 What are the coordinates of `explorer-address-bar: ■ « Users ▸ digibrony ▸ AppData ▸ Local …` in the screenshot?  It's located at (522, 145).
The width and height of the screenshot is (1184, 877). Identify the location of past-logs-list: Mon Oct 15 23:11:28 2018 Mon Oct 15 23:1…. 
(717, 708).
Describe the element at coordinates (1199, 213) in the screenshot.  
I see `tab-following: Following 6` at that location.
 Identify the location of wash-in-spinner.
+--
## WHAT IS NEEDED:
Repeat all of the lines above, swapping each "screenshot" for "image" and changing nothing else.

## WRITTEN SOLUTION:
 What are the coordinates of `explorer-address-bar: ■ « Users ▸ digibrony ▸ AppData ▸ Local …` in the image?  It's located at (522, 145).
The width and height of the image is (1184, 877). Identify the location of past-logs-list: Mon Oct 15 23:11:28 2018 Mon Oct 15 23:1…. 
(717, 708).
Describe the element at coordinates (1199, 213) in the image.  
I see `tab-following: Following 6` at that location.
 Identify the location of wash-in-spinner.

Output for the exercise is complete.